== Документ ==

Итак, уже в силу сказанного ясно, что русская национальная философия проявляла настоящую творческую преемственность к лучшим, наиболее глубоким традициям европейской метафизики, развивала эти традиции и энергично защищала идею рациональной метафизики от ее многочисленных противников; защищала тогда, когда на Западе под натиском философского модернизма эту идею были готовы предать забвению или извратить, отказавшись от ее ключевых элементов. И вот теперь мы подходим к проблеме, ясное понимание которой открывает глубочайший мотив отмеченной выше преемственности, объясняет, почему эта преемственность имела для русских мыслителей по-своему императивный характер.
Для всех классиков русской философии без исключения центральным онтологическим понятием рациональной метафизики было понятие субстанции; а в свете принципа самосознания все они утверждали в первую очередь субстанциальный характер человеческого духа. Здесь были, конечно, свои споры, различия в оттенках (порою достаточно важных), несовпадение представлений о мере познаваемости субстанции, разные взгляды на важнейшую проблему объективации духа (поставленную еще Н. Н. Страховым). Всего этого мы непременно коснемся. Но сейчас скажем то главное, что позволит затем понять: защищая метафизическую традицию европейской философии, русская философия защищала (и развивала) традицию христианской философии как таковой.

===
== Выдержка из данных ==

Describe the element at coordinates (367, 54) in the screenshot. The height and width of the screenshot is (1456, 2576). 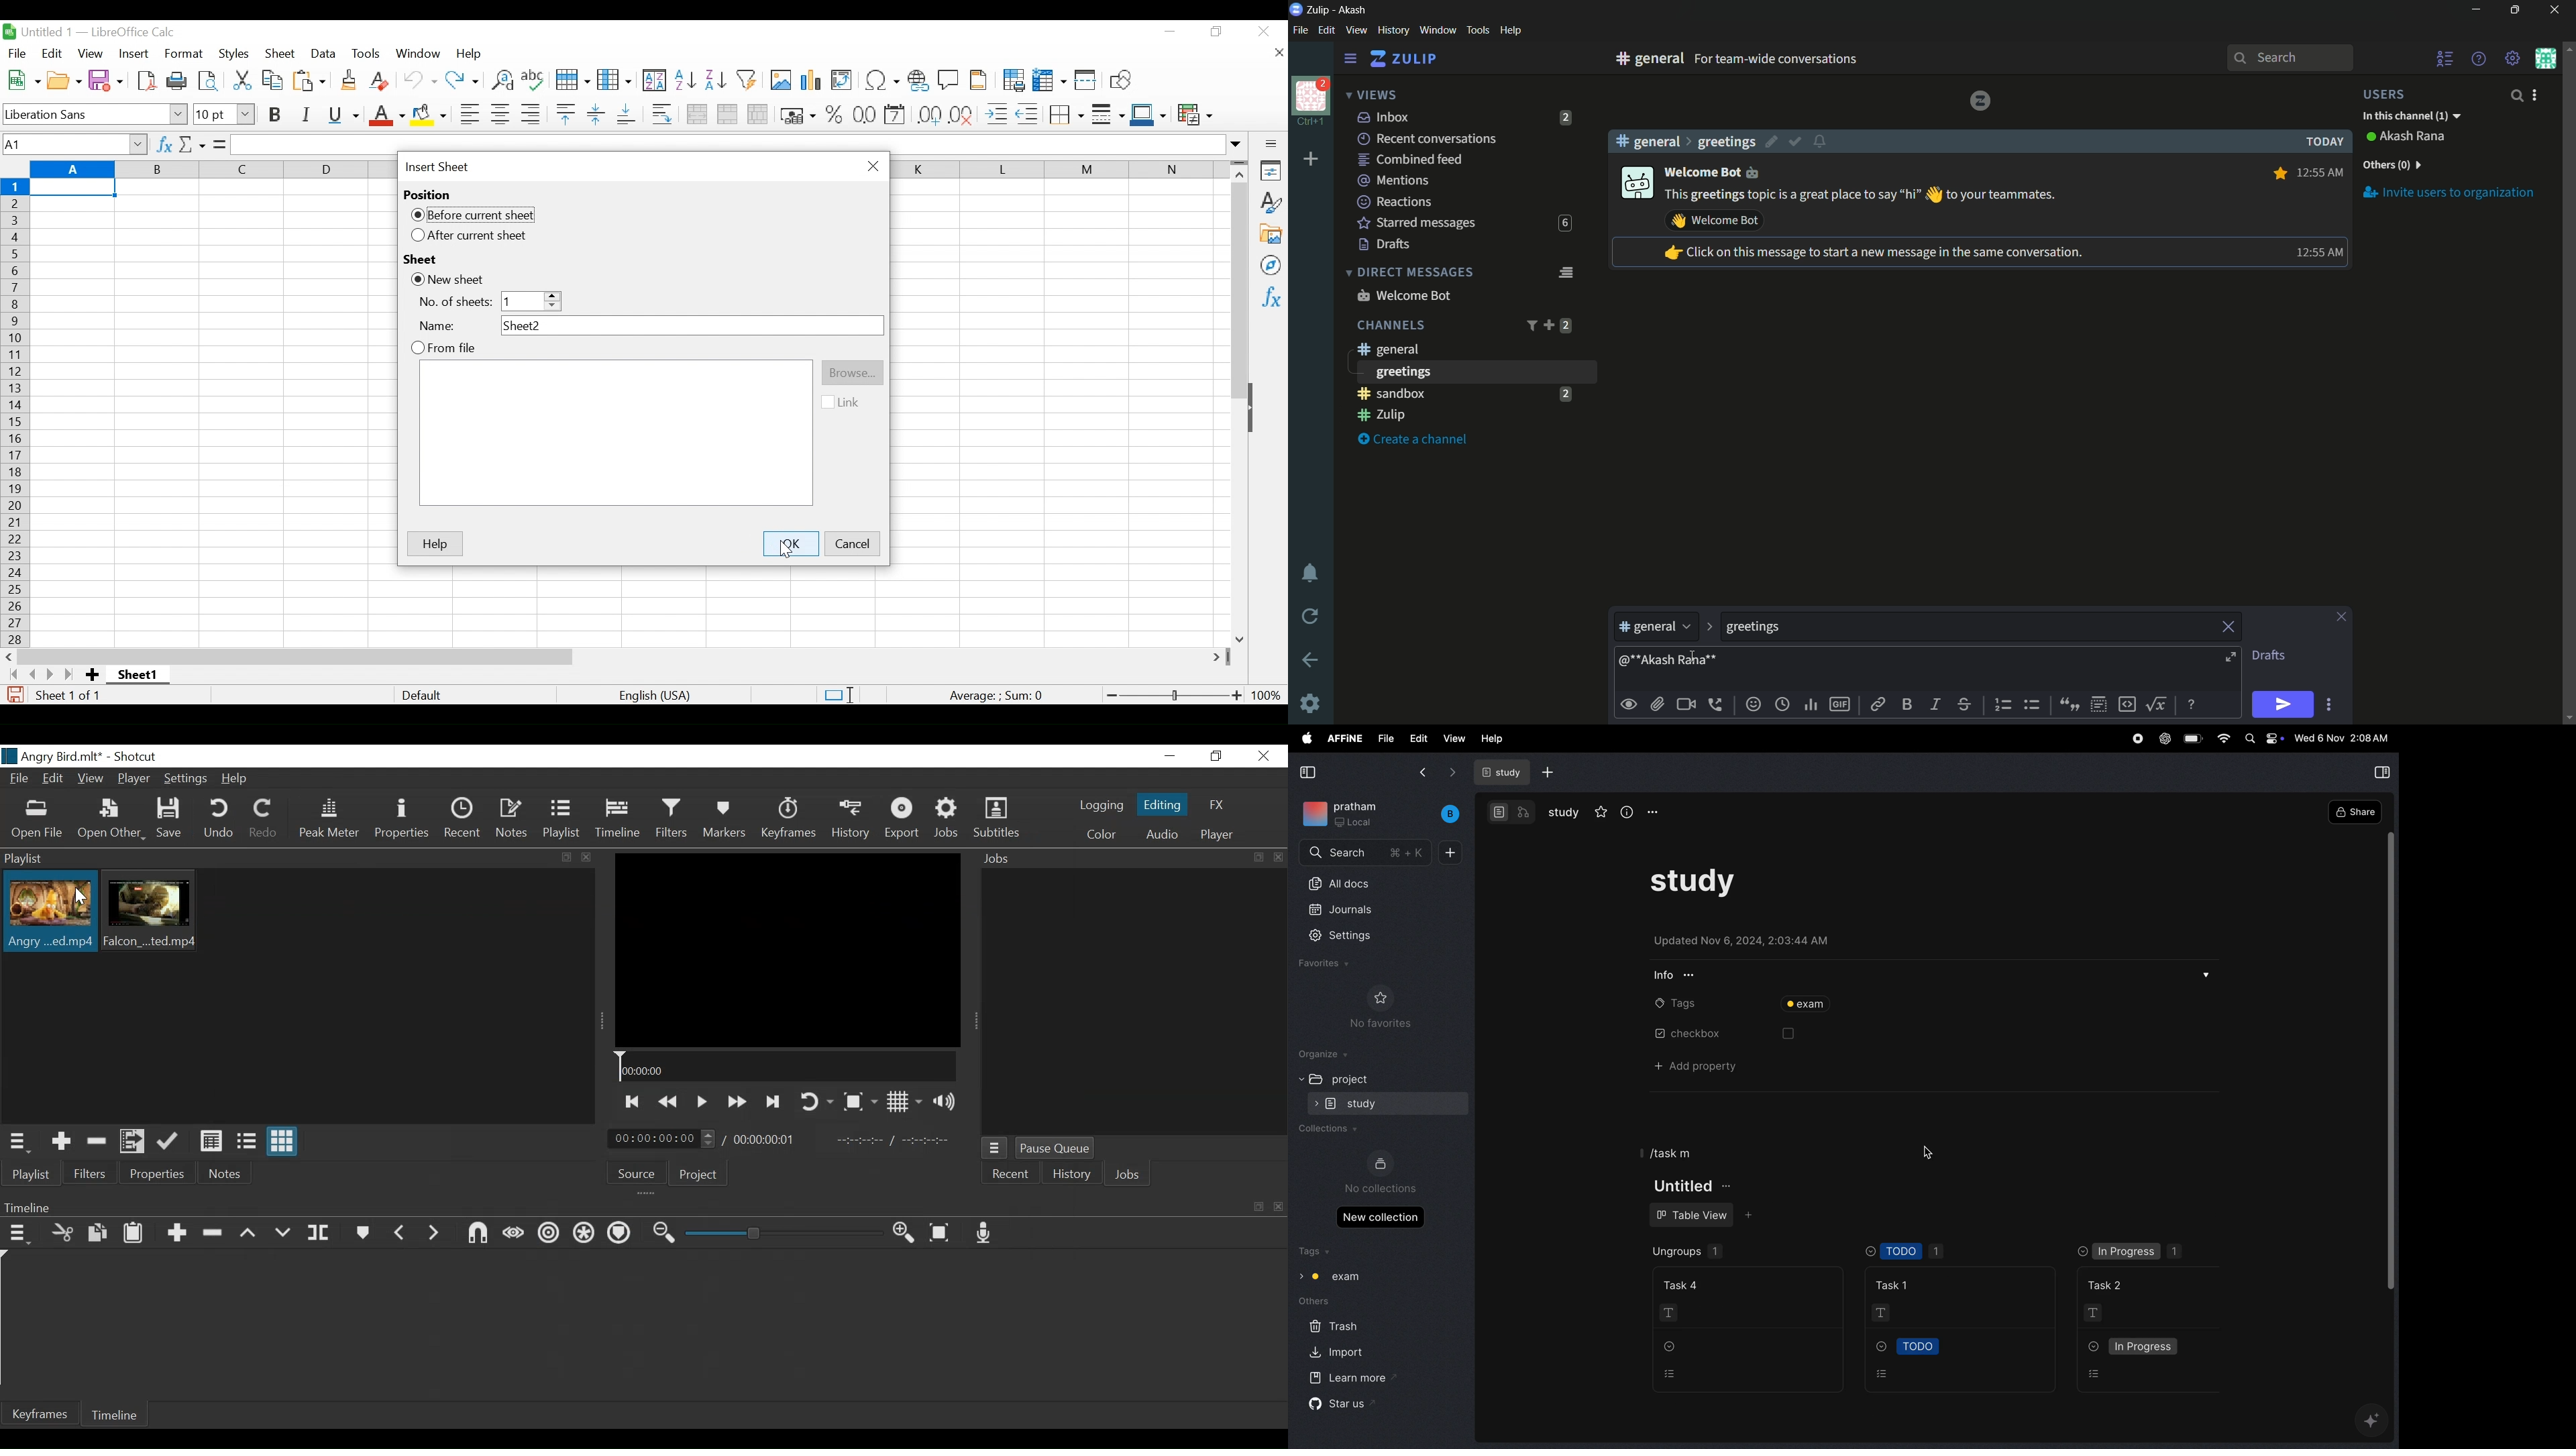
I see `Tools` at that location.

===

Задание>
Перепишите отрывок текста о русской философии от слов "Для всех классиков" до слов "философии как таковой.", заменив в нем "субстанции" на "сущности".

Правильный ответ>
Для всех классиков русской философии без исключения центральным онтологическим понятием рациональной метафизики было понятие сущности; а в свете принципа самосознания все они утверждали в первую очередь субстанциальный характер человеческого духа. Здесь были, конечно, свои споры, различия в оттенках (порою достаточно важных), несовпадение представлений о мере познаваемости сущности, разные взгляды на важнейшую проблему объективации духа (поставленную еще Н. Н. Страховым). Всего этого мы непременно коснемся. Но сейчас скажем то главное, что позволит затем понять: защищая метафизическую традицию европейской философии, русская философия защищала (и развивала) традицию христианской философии как таковой.